Friday, September 07, 2007

UN Human Rights Chief Takes Front Row Seat to Hear Ahmadinejad!

Here's a dandy from Anne Bayefsky editor at EYE on the UN...

Sep. 03, 2007 - UN High Commissioner for Human Rights Louise Arbour takes a front row seat to hear Mahmoud blab on about human rights in Iran.

Here's another shot from EYE on the UN:

UN High Commissioner for Human Rights Louise Arbour, (orange scarf) listens closely from the front row to Iranian President Mahmoud Ahmadinejad in Tehran.

The very next day... After Mahmoud blathered on at the human rights meeting Iran hanged four more men in public in the southern province of Fars.

Anne Bayefsky adds this on the human rights experts at the meeting in Tehran:

While Arbour was hobnobbing with anti-semites, butchers and anti-democratic forces from around the world, Iranians were being prepared for public hangings. Arbour was reported by the Islamic Republic News Agency as having "expressed pleasure with being at the NAM meeting and described Iran's representation office in the UN in Geneva as "very good."" In an unusual move, the Office of the UN High Commissioner for Human Rights has so far neglected to put her official statement on their website.

The day after Arbour left Iran the government felt sufficiently buoyed by their UN stamp of approval, that they executed 21 prisoners. People are executed in Iran for charges like "enmity against God" or "being corrupt on earth."
And... It looks like the US Senate decided to fund the UN Human Rights Council after all.

6 comments:

  1. Anonymous9:07 PM

    If you don't mind me saying so, I have often wondered what the prisoners have done to be hanged. I think Iran hangs students they believe are anarchists, but are any of these hangings legit criminals? The U.S. has a death penalty.

    Just wondering.....I'd hate to justify them if there were pedophiles or murderers.

    ReplyDelete
  2. The U.N. "lady" is wearing her slave scarf. So much for human rights.

    ReplyDelete
  3. Anonymous3:03 AM

    amy: pedophili is legal in Iran. The age of marriage for girls is 9 and for boy is 14.

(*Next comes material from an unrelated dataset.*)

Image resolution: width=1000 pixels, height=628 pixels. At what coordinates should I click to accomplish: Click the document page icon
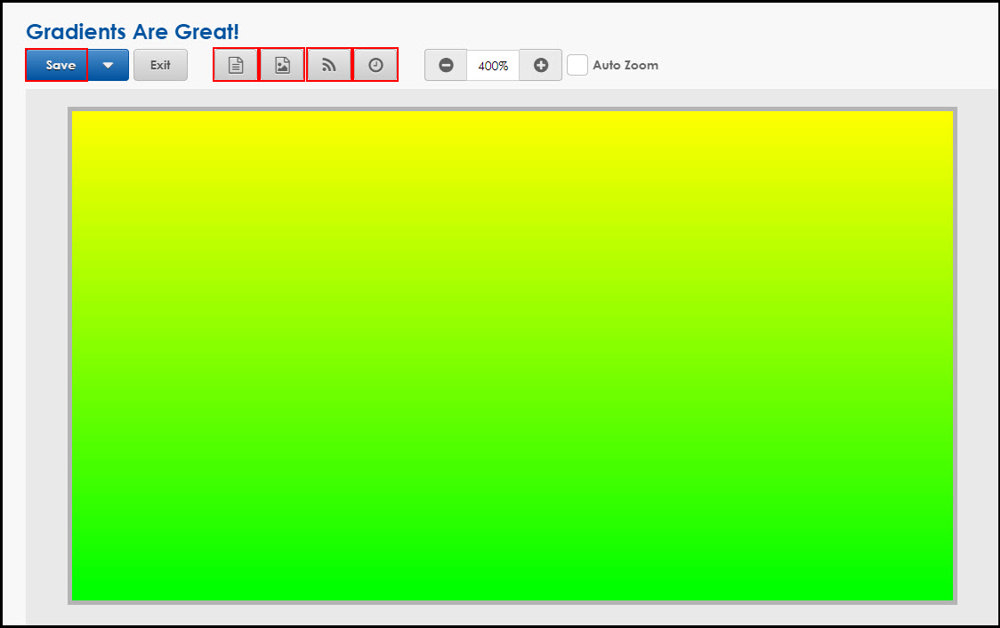235,64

    Most of these hangings are trumped up charges to exterminate political dissidents and lately as a way to combat poverty and drug addiction.

    ReplyDelete
  4. Consider the words of Anne Bayefsky of Eye On The UN ...

    UN High Commissioner for Human Rights, Louise Arbour, traveled to Iran this week to take a front row seat and listen attentively to Holocaust-denier Iranian President Mahmoud Ahmadinejad. The occasion was billed as a human rights meeting of the Non-Aligned Movement (NAM), currently chaired by Cuba.

    While Arbour was hobnobbing with anti-semites, butchers and anti-democratic forces from around the world, Iranians were being prepared for public hangings ( there is more )

    ReplyDelete
  5. Anonymous2:32 PM

    Serendip, I understand Iran has some (in my opinion) sickening moral ethics... like temporary marriages as a way of skirting religous principle/law and allowing young guys to get some without it being a sin (I'm sure God looks kindly on that, but how they explain divorce in the moral realm is crapped out) so it wouldn't surprise me that Iran allows for pedophilia.

    My only caution is that we not throw the baby out with the bathwater to label something it isn't. It is a human rights violation to execute political dissidents, etc., but I have no idea what the ratio is of human rights abuse to legitimate death penalties.

    I in no way endorse public hangings but am in the U.S. in favor of the death penalty. I'd like to see some of the honor killers put to death in public hangings.

    ReplyDelete
  6. Amy, given the egregious jihadist rhetoric of the current clowns-in-charge in Teheran, "throwing the baby out with the bath water" is the least of your worries.